Cory Doctorow 3:20 am Wed Oct 4, 2017

Mitchel Resnick is one of the most humane, accomplished and prolific creators of educational technology in the world, one of the co-creators of Logo and Lego Mindstorms, and founder the MIT Media Lab's Lifelong Kindergarten group, where the open source, kid-friendly, open-ended Scratch software development tool was born; in a new book (also called "Lifelong Kindergarten: Cultivating Creativity through Projects, Passion, Peers, and Play") Resnick analyzes the extraordinary successes that have emerged from his kid-centered view of learning with technology, sketching out a future in which kids program their classroom computers, not the other way around.

Scratch predates the widespread adoption of networks and computers that kids could freely use, but from the start it was designed to be a collaborative tool, taught through a network of "Computer Clubhouses" around the world where kids gathered to engage in open-ended technological play that involved solving mathematical problems, making art, imaginative play, building working programmable robots, and mentoring and tutoring each other.

After thirty years of this kind of wonderful hands-on experience, Resnick has distilled his approach and that of his mentors and peers (notably Seymour Papert) into four principles: "Projects, Passion, Peers, and Play." Resnick urges us to move past the debates over "screen time" and the default assumption that computers are a way to pour knowledge into our kids, focusing instead on creating open sandboxes with "low floors" (easy ways to get started), "high ceilings" (ways to chain together tools tools to make sophisticated projects), and "wide walls" (lots of paths to expertise to accommodate many learning styles).


Scratch is a project that evokes real passion from its users, who amaze their teachers and parents by throwing themselves into complex, multi-day projects that rope in peers and strangers from the Scratch network in a way that is both ambitious and intensely satisfying. Rather than learning subjects through an orderly progression from basics to advanced material, Scratchers pick up knowledge — from algebra to animation — as needed to slot them into their projects, in a way that panics curriculum designers but produces integrated understandings that go deeper and are more useful than any linear progression.
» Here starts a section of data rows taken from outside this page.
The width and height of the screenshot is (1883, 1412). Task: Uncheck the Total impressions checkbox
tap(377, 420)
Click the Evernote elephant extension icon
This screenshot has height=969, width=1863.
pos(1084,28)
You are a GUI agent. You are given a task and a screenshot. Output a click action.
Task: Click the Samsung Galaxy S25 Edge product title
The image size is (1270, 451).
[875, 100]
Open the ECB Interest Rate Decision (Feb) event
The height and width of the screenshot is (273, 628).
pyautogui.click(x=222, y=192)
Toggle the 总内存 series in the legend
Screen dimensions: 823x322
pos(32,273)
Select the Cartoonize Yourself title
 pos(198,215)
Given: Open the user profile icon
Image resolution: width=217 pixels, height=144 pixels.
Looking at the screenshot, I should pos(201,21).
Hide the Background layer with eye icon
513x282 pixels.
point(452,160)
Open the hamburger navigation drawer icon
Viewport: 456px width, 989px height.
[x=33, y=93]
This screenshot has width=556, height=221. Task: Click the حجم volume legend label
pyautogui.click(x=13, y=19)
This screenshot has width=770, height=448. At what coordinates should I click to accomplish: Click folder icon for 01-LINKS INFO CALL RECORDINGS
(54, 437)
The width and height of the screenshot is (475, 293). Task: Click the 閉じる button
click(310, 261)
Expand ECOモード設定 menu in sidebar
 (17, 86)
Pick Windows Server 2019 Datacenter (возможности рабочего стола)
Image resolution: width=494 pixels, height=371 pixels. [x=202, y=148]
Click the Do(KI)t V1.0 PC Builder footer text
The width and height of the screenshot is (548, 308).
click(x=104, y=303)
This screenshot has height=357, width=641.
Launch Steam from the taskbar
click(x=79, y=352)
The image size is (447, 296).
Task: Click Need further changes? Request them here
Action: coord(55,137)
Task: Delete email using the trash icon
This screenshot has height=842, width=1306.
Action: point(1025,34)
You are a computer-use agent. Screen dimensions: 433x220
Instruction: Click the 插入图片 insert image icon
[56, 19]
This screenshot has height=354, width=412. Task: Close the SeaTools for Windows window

"Lifelong Kindergarten" — filled with interviews with Scratchers, stories from Resnick's lab, and reports from his grad students' dissertations studying Scratch and its outcomes — is a hopeful and irrefutable alternative to the current mania for standardized curriculum, flashcards, standardized testing, and "accountability" systems that substitute rote learning and measurement for real passion and engagement.

Lifelong Kindergarten: Cultivating Creativity through Projects, Passion, Peers, and Play [Mitchel Resnick/MIT Press]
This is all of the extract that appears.